▸ **DOCUMENT**

Well I suppose I can share with you that I woke up in the middle of the night to continue slaving through this puzzle after having given up 6 or so words into it before bedtime. When I see how easy these things are for the people here I feel like quite the dunce. Man, Orange's book cannot come too soon for me.

SNERD was definitely my big-smile word of the day (after PODUNK). I was very pleased to glean that on my own.

Obviously some of solving is precisely what you know. I mean, I got UNSER right off the bat because I know something about open-wheel racing from life experience, and UTNE because I've read that publication over the years. But so much of solving seems less what you know than what you can infer, and I just lag behind in that area. I am inferentially challenged. I'm sure I'm better than the majority of the people in the world, but just majorly retarded compared to the rest of you.

Interesting factoid about Jack Haley from the Wizard of Oz ... I assumed he wasn't really an "author" per se and that his book had been ghostwritten like every other actor but according to one thing I read he spent a good part of the latter part of his life compiling info and writing commentaries on what it was like to be in Hollywood before the advent of radio and television.

▸ **SUPPLIED MATERIAL**

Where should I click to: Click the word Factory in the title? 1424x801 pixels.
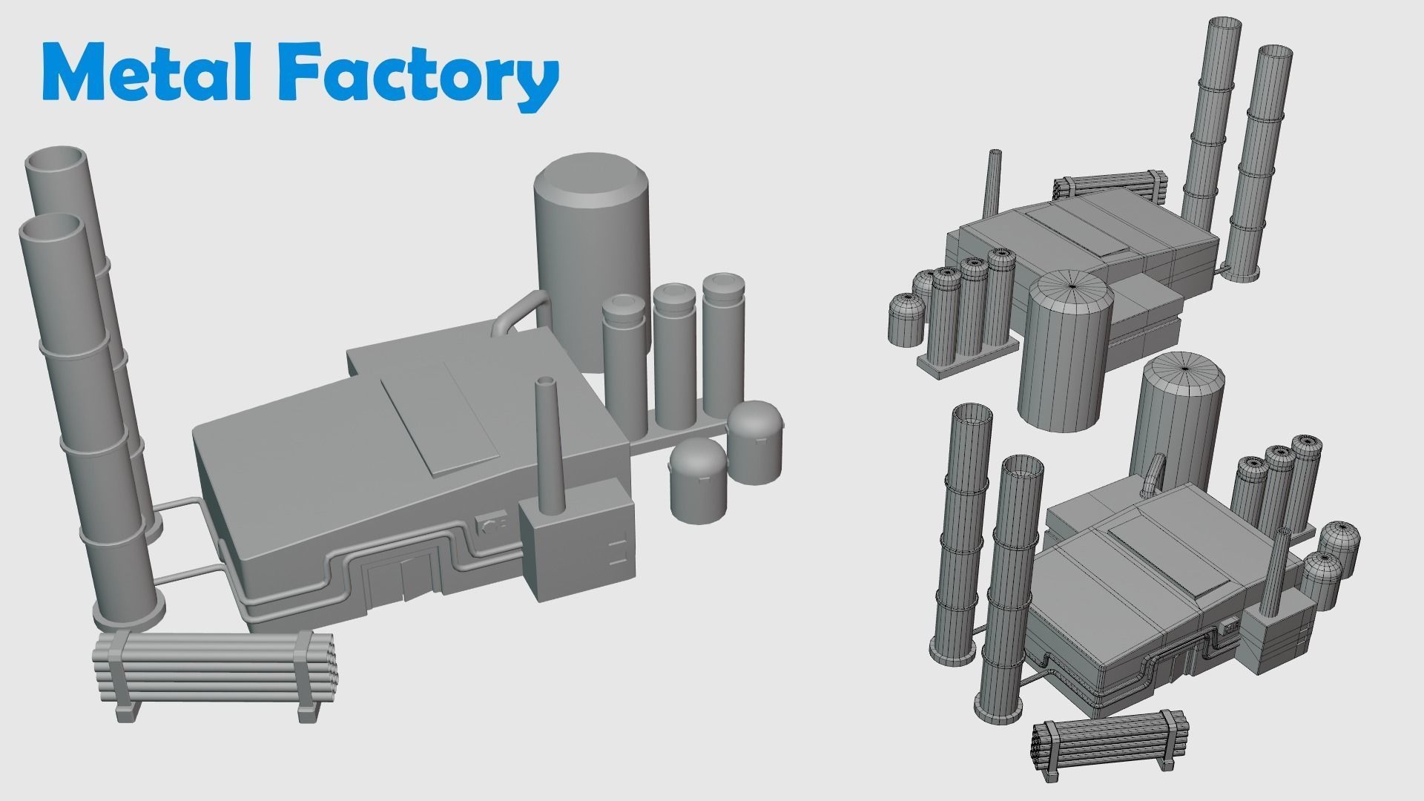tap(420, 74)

* * *

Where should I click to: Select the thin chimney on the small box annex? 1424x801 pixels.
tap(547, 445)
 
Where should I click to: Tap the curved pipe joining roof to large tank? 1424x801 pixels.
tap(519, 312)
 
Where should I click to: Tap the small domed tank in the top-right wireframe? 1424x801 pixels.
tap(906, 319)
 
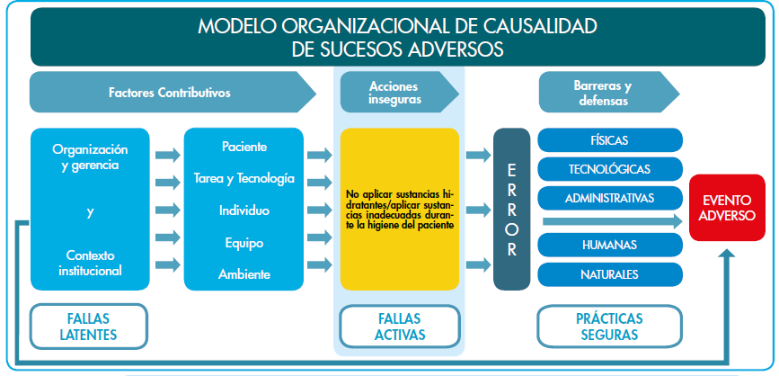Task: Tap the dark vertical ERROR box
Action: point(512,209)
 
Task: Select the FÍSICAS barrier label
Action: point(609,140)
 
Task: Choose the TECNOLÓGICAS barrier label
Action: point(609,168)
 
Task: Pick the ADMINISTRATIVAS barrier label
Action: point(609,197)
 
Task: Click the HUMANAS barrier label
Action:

▸ **SET EXERCISE 1**
Decide whether each statement agrees with the crossword comment. For each one, answer yes or no and quote the deciding words of the comment. (a) The writer solved UNSER because of knowing something about open-wheel racing. (b) After giving up before bedtime, the writer did not go back to the puzzle. (c) The writer knew UTNE from having read that publication.
▸ **SET EXERCISE 2**
Reproduce the crossword comment word for word, from "Interesting factoid about" up to and including "radio and television.".
▸ **SET EXERCISE 3**
In the crossword comment, what had the writer assumed about Jack Haley's book?

▸ **FULL SOLUTION 1**
(a) Yes: "I got UNSER right off the bat because I know something about open-wheel racing from life experience"
(b) No: "I woke up in the middle of the night to continue slaving through this puzzle"
(c) Yes: "UTNE because I've read that publication over the years"

▸ **FULL SOLUTION 2**
Interesting factoid about Jack Haley from the Wizard of Oz ... I assumed he wasn't really an "author" per se and that his book had been ghostwritten like every other actor but according to one thing I read he spent a good part of the latter part of his life compiling info and writing commentaries on what it was like to be in Hollywood before the advent of radio and television.

▸ **FULL SOLUTION 3**
The writer assumed it had been ghostwritten, as with every other actor.